There are two types of FHA 203(k) loan options: limited 203(k) and standard (203)k. These loans are only for individuals and families that plan to make the property their primary residence. So if you’re a real estate investor or house flipper, you won’t qualify for this loan.
The limited 203(k) is for a home that only needs minimal repairs costing under $35,000. The standard 203(k) is for a home that needs extensive structural work and repairs, so there is no cap on the costs. If you’re interested in getting a quote, you can check out this site for FHA 203k loans.
2. Pool Loans
Are you ready to make your backyard an oasis? Pool loans are the kinds of loans that can take your backyard from dull and drab to shiny and new. Pool loans are a type of personal loan that goes towards financing a new swimming pool.

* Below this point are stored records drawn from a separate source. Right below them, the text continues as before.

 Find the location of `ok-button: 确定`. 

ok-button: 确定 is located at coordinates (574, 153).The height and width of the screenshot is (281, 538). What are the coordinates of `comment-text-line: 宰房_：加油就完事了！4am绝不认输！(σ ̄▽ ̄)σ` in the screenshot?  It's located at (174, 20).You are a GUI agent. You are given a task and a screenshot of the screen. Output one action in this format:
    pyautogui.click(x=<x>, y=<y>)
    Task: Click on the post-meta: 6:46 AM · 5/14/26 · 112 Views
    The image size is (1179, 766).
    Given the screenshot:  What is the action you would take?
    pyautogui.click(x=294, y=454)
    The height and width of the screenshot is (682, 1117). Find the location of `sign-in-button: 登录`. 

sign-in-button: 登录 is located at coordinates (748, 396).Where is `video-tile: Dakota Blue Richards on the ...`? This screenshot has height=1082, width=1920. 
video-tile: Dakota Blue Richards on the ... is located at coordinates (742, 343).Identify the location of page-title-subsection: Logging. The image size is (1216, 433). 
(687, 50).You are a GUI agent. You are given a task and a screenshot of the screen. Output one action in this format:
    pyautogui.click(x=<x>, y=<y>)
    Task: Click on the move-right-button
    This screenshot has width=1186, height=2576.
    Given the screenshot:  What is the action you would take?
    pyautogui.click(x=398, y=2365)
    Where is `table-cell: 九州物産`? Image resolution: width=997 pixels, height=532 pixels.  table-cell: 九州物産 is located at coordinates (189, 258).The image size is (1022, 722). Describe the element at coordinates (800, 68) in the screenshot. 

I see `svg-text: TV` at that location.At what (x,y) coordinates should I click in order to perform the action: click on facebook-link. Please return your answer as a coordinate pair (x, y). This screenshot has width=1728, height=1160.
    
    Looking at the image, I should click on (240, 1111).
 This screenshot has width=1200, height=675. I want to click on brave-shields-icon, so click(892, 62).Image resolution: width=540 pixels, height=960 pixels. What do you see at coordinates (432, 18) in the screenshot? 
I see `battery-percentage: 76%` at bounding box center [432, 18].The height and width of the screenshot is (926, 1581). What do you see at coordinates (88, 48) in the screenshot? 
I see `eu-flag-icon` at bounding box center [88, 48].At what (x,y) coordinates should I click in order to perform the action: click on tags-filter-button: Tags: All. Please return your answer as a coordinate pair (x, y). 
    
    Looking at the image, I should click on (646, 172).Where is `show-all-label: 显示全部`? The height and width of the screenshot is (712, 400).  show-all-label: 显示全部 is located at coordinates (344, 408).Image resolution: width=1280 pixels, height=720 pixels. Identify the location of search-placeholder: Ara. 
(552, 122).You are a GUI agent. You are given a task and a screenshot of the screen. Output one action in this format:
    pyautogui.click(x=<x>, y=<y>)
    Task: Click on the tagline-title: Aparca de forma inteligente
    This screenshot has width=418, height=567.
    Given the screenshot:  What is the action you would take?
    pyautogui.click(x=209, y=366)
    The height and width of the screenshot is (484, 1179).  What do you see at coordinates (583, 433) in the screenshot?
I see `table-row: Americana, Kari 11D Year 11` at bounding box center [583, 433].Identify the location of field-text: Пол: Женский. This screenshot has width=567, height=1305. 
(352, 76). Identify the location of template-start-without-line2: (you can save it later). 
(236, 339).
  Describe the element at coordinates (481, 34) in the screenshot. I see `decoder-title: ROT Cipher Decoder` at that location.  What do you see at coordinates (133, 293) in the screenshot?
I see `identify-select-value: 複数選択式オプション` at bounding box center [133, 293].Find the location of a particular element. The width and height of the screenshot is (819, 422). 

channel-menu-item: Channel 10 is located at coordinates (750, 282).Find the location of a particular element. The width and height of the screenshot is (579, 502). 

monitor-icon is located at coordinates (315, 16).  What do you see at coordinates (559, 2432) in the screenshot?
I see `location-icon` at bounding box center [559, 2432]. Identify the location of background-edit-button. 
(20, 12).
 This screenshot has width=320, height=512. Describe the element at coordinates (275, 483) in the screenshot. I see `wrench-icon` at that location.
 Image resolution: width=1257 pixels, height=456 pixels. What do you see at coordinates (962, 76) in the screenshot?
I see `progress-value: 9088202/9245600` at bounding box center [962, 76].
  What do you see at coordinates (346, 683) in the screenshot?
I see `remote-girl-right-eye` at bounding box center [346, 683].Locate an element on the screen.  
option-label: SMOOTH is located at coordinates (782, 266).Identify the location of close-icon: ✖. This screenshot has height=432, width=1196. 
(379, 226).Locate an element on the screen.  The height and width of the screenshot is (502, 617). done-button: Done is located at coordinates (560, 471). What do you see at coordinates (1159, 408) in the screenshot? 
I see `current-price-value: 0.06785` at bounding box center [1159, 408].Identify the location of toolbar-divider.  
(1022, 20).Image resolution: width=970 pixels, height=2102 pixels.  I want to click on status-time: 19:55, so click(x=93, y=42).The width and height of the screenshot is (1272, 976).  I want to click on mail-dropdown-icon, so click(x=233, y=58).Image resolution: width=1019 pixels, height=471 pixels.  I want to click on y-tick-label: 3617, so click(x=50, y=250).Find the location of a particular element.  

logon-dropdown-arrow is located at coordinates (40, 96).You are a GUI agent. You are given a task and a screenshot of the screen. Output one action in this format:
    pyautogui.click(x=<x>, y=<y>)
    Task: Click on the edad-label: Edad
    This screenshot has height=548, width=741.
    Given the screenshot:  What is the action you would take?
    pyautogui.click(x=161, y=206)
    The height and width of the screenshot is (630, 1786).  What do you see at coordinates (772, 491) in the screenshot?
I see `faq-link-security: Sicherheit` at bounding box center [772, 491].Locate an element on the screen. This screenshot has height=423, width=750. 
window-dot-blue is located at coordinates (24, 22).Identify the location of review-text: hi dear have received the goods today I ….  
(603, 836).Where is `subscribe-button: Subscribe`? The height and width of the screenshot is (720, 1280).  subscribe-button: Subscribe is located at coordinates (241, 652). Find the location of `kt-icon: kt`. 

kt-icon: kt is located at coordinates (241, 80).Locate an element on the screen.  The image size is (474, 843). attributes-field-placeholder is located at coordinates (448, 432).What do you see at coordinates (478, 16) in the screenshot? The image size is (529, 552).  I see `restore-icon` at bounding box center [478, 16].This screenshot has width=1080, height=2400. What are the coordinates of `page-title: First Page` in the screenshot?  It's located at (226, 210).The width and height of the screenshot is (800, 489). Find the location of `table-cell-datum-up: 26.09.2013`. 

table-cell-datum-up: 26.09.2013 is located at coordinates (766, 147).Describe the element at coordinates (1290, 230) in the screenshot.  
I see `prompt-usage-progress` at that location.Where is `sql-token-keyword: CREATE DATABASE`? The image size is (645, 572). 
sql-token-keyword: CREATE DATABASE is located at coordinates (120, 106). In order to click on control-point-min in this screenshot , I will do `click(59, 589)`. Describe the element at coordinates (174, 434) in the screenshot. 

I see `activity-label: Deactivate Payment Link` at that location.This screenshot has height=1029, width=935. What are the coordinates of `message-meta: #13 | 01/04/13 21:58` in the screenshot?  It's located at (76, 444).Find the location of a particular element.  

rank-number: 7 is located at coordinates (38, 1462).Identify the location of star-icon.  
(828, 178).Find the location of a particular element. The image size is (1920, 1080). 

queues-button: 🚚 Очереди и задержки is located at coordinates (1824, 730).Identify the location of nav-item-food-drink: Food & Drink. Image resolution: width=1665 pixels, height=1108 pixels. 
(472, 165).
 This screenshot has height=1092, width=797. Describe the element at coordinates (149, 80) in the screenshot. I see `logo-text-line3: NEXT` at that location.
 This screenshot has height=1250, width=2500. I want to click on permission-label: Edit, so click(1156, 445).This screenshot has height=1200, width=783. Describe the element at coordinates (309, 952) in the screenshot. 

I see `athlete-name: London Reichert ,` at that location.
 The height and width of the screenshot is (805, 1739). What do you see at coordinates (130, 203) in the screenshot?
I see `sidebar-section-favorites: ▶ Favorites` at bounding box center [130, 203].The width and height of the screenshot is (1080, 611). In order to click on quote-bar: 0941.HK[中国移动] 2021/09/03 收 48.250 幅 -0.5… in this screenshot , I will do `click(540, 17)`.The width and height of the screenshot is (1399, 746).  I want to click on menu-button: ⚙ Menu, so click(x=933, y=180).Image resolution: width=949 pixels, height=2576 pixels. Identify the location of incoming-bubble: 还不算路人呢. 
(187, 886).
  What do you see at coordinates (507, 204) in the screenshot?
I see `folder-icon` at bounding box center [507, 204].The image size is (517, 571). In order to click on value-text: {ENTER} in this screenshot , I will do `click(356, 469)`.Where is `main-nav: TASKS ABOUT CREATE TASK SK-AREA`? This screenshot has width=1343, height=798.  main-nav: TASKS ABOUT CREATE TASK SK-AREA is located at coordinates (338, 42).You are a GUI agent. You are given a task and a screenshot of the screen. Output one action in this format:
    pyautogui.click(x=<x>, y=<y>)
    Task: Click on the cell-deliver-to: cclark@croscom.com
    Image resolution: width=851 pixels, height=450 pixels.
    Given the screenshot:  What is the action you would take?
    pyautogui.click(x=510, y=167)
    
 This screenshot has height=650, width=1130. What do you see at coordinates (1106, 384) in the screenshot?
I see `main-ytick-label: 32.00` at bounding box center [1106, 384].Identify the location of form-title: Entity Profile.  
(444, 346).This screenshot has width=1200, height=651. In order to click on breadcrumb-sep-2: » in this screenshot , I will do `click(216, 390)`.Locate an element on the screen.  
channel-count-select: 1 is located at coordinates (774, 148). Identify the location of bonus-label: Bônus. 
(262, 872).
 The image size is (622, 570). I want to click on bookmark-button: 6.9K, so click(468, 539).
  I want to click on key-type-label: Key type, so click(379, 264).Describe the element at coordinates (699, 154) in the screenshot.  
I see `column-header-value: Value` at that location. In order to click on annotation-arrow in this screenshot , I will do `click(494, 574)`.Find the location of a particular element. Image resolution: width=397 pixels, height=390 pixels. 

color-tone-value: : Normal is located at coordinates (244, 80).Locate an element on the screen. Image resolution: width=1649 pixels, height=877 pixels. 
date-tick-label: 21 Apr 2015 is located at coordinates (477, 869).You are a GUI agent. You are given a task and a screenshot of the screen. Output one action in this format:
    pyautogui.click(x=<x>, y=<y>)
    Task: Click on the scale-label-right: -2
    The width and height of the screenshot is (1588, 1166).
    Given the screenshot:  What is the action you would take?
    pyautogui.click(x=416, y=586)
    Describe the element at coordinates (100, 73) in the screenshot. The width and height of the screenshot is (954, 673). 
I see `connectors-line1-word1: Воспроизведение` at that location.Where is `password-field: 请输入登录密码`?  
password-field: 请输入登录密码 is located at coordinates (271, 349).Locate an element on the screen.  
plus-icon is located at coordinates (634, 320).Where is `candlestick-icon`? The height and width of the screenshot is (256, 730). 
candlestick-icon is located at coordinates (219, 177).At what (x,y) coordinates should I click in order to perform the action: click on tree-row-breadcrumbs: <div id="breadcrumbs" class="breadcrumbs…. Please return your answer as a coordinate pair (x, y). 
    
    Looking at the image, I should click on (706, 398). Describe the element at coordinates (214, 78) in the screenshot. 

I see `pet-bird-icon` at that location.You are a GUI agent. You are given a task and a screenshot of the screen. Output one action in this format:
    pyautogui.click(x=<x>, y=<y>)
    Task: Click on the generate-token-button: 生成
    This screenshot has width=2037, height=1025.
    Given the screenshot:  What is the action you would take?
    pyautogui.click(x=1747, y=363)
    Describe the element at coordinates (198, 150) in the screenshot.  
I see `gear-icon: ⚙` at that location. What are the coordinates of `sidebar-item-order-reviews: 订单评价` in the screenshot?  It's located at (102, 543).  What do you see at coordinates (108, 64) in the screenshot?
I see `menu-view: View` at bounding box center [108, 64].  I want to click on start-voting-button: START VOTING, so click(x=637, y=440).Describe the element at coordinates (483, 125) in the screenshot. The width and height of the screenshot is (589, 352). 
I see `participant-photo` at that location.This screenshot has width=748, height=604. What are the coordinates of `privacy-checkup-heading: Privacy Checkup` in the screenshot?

Usually, these are unsecured loans, so you don’t need collateral to qualify, and you’ll repay the loan with fixed monthly payments over a specific time period. You can find pool loans offered at banks, financing companies, or pool installation companies.
But before you dive into pool loan negotiations, take a step back to make sure you genuinely understand your budget. Remember to account for swimming pool maintenance and supply costs, as they can quickly add up and catch you off guard.
3. Car Title Loans
If you don’t have any other way to borrow money and own your car outright, you can consider taking out a title loan. Usually, you can borrow between 50% of the total value of your vehicle.
Title loan amounts can vary, ranging up to $5,000, and you’ll have a set amount of time to pay the loan off. Car title loans usually have incredibly high interest rates, and if you’re approved, you’ll have to fork over the title to your vehicle until the loan gets paid back.
Remember, though title loans are unique loans that can work in a pinch, you need to know what you’re getting yourself into. If you’re unable to pay back the loan, you’ll rack up late fees while the lender still has your car title. And ultimately, the lender will repossess your car, and you’ll be out of cash and your car.
4. Medical Loans
Health troubles often mean that your medical expenses will add up quickly. If you can’t pay, you could consider a medical loan to cover your costs while you focus on recovery.
A medical loan is an unsecured personal loan that can pay anything from medical bills to living expenses. Medical loans are the best loans if you need money immediately for a medical procedure, and in some cases, you can get same-day funding.
Many people use medical loans to cover the costs of chemotherapy, physical therapy, dental procedures, and cosmetic procedures.
Before you take out a medical loan, do your research first. Many medical providers are often willing to negotiate on price, set up no-interest payment plans, or better overall payment terms.
5. Pawn Shop Loans
If you need cash fast, then a pawn shop loan could be an option for you. If you have a valuable item, such as jewelry or electronics, you can take it into a pawn shop and borrow money based on how much the item is worth.
The loan terms vary in a pawn shop, and often the interest rates are extremely high, though many states now regulate the pawn shop industry. It’s important to remember that you won’t get back what you pawned until you pay the loan back.
If you don’t qualify to get a traditional loan, you can consider a pawn shop loan to get the cash you need. You don’t need to worry about a credit check, and they’re not as risky as payday loans or title loans. The downside to pawn shop loans is if you don’t pay your loan back in time, they can sell your stuff.
Types of Loans
With all the types of loans out there today, you’re sure to find some interesting loans that will make your life a little easier.
Just remember to do your research and know what you’re getting into before signing on the dotted line. It’s also a good idea to know your credit score beforehand so you can get an idea of what kinds of loans you’ll qualify for.